Das Zeichen der Vier
Was halten Sie von dem Gekritzel dieses Burschen?«
»Die Schrift ist gut lesbar und regelmäßig«, antwortete ich; »wohl ein Geschäftsmann mit einer starken Persönlichkeit.«
Holmes schüttelte den Kopf.
»Betrachten Sie einmal die Oberlängen«, sagte er. »Sie ragen kaum über das mittlere Niveau hinaus. Dieses ›d‹ hier könnte ebensogut ein ›a‹ sein, und dieses ›l‹ ein ›e‹. Bei einem Mann von starker Persönlichkeit heben sich die Oberlängen klar ab, wie unlesbar seine Schrift im übrigen auch sein mag. Zudem verrät sein ›k‹ Wankelmut und seine Großbuchstaben Selbstüberschätzung. – Ich gehe jetzt aus; ich muß ein paar Auskünfte einholen. Darf ich Ihnen dieses Buch empfehlen? Winwood Reades 6
Martyrium der Menschheit,
eines der bemerkenswertesten Werke, die je verfaßt wurden. In einer Stunde bin ich wieder da.«
Ich saß im Erker, das Buch in der Hand, aber meine Gedanken waren weit entfernt von den waghalsigen Spekulationen seines Verfassers. Sie kreisten um unsere Besucherin, um ihr Lächeln, den warmen, vollen Klang ihrer Stimme und das seltsame Geheimnis, das ihr Leben überschattete. Wenn sie zum Zeitpunkt des Verschwindens ihres Vaters siebzehn gewesen war, so mußte sie jetzt siebenundzwanzig sein – das schöne Alter, wenn die Jugend ihre Befangenheit abgelegt und im Leben draußen ein wenig Besonnenheit erlangt hat. So saß ich da und sann vor mich hin, bis schließlich Gedanken von solcher Gefährlichkeit in meinem Kopf aufstiegen, daß ich an mein Pult stürzte und mich mit wildem Arbeitseifer in den jüngsten Artikel über Pathologie vergrub. Wer war ich denn schon, daß ich mir anmaßte, mit solchen Gedanken zu spielen? Ein Militärarzt mit einem angeschlagenen Bein und einem noch angeschlageneren Bankkonto! Sie war eine abstrakte Einheit, ein Faktor – und sonst nichts. Wenn meine Zukunft düster aussah, dann war es gewiß besser, sich ihr wie ein Mann zu stellen, als sie mit den Irrlichtern der Phantasie aufhellen zu wollen.

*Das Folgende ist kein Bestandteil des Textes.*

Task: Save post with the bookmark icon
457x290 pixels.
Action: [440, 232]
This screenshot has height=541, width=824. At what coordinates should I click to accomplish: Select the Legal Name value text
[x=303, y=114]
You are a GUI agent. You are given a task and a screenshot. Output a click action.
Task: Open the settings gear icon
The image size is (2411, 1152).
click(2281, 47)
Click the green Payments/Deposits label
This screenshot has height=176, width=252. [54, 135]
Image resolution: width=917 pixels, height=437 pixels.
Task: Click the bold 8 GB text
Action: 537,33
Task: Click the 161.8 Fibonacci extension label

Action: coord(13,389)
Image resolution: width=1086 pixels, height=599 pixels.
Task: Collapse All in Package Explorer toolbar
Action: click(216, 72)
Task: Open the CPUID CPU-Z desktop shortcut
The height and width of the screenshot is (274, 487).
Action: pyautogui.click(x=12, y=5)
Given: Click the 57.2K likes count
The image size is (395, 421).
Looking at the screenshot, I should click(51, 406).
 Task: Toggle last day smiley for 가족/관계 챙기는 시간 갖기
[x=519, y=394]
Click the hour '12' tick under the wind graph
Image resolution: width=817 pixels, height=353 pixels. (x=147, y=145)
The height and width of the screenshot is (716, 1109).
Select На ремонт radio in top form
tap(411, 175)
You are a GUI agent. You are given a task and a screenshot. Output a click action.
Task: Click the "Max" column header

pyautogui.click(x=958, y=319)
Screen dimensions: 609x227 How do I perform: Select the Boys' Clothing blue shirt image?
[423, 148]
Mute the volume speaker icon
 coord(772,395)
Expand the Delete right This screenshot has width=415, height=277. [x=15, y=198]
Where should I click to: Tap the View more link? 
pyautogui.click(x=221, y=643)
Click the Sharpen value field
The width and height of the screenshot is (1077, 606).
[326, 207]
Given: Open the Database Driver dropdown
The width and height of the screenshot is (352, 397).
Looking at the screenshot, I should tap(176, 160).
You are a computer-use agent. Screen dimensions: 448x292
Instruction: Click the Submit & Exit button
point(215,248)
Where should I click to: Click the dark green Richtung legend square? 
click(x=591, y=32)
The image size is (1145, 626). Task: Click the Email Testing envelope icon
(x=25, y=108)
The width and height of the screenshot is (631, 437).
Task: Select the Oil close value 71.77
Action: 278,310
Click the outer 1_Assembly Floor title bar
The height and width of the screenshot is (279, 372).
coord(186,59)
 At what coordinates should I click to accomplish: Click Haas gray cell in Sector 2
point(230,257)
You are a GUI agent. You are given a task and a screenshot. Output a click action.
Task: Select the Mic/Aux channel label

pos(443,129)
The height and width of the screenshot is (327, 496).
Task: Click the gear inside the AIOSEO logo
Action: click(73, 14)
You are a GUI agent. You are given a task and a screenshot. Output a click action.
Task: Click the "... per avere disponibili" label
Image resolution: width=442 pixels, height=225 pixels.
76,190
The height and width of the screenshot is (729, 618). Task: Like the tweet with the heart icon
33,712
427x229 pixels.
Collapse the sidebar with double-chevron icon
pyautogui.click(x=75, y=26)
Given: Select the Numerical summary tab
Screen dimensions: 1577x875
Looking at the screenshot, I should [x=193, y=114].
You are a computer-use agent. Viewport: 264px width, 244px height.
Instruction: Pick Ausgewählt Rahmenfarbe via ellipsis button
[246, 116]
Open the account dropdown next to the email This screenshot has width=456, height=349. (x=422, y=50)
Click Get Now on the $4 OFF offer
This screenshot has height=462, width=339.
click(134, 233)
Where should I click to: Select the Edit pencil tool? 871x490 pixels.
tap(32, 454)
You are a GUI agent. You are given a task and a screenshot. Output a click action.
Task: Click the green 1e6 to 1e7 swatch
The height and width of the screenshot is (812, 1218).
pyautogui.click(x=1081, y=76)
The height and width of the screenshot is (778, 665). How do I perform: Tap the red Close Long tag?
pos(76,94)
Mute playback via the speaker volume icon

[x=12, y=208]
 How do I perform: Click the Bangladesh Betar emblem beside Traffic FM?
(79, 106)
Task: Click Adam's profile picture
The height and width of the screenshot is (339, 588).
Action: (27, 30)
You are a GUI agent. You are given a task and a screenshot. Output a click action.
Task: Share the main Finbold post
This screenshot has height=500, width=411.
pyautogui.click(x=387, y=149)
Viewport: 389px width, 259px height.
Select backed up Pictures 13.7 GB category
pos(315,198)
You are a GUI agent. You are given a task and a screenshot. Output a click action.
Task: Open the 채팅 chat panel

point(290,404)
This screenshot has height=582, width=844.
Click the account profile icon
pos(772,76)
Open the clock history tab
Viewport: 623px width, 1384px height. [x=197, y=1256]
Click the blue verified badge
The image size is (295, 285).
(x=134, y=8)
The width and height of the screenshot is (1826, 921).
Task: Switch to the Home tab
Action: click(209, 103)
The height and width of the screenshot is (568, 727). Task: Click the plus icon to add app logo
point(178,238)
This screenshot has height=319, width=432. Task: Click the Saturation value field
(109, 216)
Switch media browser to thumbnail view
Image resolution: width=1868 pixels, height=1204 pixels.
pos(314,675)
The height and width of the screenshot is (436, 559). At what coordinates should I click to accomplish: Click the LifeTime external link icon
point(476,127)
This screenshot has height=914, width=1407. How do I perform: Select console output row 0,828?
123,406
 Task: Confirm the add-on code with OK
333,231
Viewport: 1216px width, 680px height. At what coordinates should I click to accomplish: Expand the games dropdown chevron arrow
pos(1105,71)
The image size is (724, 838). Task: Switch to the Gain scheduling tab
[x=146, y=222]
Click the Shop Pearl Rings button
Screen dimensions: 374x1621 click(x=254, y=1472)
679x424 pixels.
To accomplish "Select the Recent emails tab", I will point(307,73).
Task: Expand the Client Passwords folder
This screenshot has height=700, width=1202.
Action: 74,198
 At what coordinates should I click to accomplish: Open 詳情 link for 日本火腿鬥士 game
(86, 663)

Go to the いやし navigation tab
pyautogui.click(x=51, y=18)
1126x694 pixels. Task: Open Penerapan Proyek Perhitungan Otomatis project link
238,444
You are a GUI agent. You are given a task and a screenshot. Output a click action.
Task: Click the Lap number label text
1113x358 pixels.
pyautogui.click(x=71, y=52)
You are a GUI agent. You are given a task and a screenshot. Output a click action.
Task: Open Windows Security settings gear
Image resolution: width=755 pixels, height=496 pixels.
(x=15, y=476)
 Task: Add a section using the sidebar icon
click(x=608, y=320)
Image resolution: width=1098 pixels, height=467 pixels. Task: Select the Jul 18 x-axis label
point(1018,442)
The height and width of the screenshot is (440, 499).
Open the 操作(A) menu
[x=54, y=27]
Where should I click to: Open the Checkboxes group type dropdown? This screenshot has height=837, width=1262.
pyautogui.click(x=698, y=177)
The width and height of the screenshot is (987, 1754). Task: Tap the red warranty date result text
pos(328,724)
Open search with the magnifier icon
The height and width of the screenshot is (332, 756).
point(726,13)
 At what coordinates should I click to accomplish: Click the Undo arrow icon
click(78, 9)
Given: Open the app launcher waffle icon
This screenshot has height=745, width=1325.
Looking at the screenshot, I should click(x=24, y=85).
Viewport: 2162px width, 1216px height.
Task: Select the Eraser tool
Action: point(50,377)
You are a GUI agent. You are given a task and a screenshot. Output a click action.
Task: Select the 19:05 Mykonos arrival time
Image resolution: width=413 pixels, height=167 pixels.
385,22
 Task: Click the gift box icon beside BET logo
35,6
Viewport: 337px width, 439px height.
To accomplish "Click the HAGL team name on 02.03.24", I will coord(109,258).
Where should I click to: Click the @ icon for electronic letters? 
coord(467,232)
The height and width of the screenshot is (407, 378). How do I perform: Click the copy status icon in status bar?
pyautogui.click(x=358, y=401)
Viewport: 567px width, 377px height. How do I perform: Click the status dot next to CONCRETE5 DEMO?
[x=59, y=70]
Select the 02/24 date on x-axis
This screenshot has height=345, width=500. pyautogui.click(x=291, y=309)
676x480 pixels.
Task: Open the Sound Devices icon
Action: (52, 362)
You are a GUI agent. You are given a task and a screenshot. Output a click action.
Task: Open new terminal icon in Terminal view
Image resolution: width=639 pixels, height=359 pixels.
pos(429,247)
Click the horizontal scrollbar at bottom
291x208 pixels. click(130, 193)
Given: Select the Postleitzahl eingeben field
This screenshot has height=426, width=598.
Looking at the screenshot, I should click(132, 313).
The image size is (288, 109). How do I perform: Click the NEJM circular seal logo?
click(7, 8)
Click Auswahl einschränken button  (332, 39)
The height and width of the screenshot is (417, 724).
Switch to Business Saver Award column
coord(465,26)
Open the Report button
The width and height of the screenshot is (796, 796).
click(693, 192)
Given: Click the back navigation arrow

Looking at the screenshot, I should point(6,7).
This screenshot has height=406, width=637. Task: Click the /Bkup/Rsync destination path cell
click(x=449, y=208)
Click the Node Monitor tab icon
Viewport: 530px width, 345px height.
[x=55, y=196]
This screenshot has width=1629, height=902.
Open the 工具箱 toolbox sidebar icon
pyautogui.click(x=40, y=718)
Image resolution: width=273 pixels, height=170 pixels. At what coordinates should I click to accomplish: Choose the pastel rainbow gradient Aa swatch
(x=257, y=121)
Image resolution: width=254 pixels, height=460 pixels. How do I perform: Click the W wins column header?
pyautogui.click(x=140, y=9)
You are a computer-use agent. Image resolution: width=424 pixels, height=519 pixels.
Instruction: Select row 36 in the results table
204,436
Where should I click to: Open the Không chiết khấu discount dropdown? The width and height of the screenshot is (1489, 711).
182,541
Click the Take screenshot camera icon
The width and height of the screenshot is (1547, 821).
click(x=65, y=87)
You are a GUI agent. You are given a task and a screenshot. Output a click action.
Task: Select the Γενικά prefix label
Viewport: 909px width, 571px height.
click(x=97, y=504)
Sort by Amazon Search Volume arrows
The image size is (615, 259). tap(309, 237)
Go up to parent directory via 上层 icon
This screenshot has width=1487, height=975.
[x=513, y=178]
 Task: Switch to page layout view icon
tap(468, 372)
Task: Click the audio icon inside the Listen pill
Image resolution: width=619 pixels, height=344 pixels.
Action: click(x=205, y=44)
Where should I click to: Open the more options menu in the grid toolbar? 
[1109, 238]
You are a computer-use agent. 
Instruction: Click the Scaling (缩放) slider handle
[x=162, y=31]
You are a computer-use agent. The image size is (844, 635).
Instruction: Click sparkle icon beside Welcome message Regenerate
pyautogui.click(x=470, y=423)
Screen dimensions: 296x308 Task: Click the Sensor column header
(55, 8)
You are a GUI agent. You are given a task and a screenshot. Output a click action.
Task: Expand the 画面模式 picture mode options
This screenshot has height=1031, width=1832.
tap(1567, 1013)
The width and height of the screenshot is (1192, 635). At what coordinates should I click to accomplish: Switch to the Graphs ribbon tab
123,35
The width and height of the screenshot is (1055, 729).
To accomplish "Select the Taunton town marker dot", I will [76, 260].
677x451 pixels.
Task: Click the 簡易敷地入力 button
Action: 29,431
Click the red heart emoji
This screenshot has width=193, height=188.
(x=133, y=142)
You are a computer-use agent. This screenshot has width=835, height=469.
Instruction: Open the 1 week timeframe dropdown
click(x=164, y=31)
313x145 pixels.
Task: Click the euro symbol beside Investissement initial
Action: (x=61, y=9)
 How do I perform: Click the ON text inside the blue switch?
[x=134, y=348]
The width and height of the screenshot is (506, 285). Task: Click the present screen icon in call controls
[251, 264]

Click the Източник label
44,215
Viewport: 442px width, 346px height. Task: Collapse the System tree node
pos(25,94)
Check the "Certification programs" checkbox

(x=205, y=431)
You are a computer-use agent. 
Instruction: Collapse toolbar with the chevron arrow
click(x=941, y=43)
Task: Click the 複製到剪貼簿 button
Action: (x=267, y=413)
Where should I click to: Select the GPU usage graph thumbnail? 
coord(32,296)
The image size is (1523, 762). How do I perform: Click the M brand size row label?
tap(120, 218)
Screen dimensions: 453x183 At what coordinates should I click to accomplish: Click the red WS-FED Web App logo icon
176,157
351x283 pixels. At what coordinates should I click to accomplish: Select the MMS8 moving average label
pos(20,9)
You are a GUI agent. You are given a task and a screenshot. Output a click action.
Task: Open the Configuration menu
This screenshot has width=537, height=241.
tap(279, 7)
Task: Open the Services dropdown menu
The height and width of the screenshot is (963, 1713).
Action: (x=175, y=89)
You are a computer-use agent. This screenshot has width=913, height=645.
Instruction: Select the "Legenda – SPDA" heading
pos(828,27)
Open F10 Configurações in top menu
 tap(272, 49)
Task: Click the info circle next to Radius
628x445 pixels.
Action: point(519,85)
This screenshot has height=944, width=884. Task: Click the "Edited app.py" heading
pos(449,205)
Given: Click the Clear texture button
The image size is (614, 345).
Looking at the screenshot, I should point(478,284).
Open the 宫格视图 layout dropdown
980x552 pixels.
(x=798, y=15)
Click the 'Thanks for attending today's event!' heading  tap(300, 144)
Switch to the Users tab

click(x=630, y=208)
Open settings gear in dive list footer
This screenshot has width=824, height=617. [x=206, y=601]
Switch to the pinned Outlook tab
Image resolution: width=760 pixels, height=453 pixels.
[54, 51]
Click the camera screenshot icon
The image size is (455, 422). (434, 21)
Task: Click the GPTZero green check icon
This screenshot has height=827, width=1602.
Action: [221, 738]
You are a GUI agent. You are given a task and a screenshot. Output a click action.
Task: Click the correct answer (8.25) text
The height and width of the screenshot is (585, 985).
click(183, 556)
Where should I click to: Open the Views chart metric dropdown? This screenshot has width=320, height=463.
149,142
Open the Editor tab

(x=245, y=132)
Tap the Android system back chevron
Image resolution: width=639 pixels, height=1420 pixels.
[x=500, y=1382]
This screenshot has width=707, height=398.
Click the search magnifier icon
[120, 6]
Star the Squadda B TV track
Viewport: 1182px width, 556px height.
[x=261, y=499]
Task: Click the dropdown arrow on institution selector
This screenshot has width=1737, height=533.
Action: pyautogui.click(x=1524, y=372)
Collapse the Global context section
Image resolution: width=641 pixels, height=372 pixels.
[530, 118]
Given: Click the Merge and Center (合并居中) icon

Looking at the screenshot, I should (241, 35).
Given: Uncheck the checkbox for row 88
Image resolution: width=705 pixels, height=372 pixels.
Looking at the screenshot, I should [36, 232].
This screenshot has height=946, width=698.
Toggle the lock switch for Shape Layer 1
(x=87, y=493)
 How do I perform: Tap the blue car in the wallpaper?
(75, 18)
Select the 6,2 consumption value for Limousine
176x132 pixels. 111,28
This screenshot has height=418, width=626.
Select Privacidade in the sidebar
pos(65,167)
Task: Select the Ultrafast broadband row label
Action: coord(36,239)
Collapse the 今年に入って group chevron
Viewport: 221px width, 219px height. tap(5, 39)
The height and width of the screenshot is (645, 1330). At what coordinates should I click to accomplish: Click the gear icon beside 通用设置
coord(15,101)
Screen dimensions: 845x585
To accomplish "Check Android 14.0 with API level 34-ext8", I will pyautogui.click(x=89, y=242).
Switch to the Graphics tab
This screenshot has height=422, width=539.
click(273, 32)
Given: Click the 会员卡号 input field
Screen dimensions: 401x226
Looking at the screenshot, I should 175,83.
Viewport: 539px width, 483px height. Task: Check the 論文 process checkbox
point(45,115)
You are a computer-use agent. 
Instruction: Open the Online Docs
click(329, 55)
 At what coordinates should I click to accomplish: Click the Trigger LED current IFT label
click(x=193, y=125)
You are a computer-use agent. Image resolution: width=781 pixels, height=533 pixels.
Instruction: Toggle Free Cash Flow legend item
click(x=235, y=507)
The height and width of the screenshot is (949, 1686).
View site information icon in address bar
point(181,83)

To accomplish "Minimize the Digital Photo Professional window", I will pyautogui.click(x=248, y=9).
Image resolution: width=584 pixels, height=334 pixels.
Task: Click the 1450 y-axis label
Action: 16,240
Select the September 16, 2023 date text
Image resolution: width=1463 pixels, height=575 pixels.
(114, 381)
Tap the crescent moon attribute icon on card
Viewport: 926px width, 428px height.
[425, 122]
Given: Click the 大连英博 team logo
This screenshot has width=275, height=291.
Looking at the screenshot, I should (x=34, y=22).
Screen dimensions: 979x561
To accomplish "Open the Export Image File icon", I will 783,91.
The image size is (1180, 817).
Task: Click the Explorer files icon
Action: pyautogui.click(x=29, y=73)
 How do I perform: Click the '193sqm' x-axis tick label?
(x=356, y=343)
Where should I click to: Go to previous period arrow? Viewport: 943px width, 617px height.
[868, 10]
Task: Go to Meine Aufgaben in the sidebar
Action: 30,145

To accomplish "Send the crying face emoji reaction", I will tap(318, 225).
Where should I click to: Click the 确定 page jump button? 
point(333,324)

3. Auf der Suche nach einer Lösung
Es war bereits halb sechs, als Holmes nach Hause zurückkehrte. Er war heiter, lebhaft und bester Laune, eine Stimmung, die bei ihm mit Anfällen schwärzester Depression abwechselte.
»Es gibt nichts besonders Mysteriöses an diesem Fall«, sagte er, während er den Tee trank, den ich für ihn eingegossen hatte; »die Tatsachen scheinen nur eine einzige Erklärung zuzulassen.«
»Was, haben Sie die Lösung schon?«
»Nun, das wäre ein bißchen zuviel gesagt. Ich habe eine aufschlußreiche Tatsache entdeckt, das ist alles. Aber sie ist wirklich
sehr
aufschlußreich. Die Einzelheiten fehlen mir noch. Ich habe lediglich die alten Jahrgänge der
Times
zu Rate gezogen und dabei herausgefunden, daß Major Sholto, wohnhaft in Upper Norwood, ehemaliger Offizier des 34 th Bombay Infantry, am 28. April 1882 verstorben ist.«
»Ich bin wahrscheinlich sehr schwer von Begriff, Holmes, aber ich kann nicht sehen, was daran so aufschlußreich sein soll.«
»Ach ja? Das überrascht mich. Versuchen Sie einmal, die Sache folgendermaßen anzuschauen. Captain Morstan verschwindet. Die einzige Person in London, die er aufgesucht haben könnte, ist Major Sholto. Major Sholto bestreitet, von Captain Morstans Anwesenheit in London auch nur gewußt zu haben. Vier Jahre später stirbt Sholto.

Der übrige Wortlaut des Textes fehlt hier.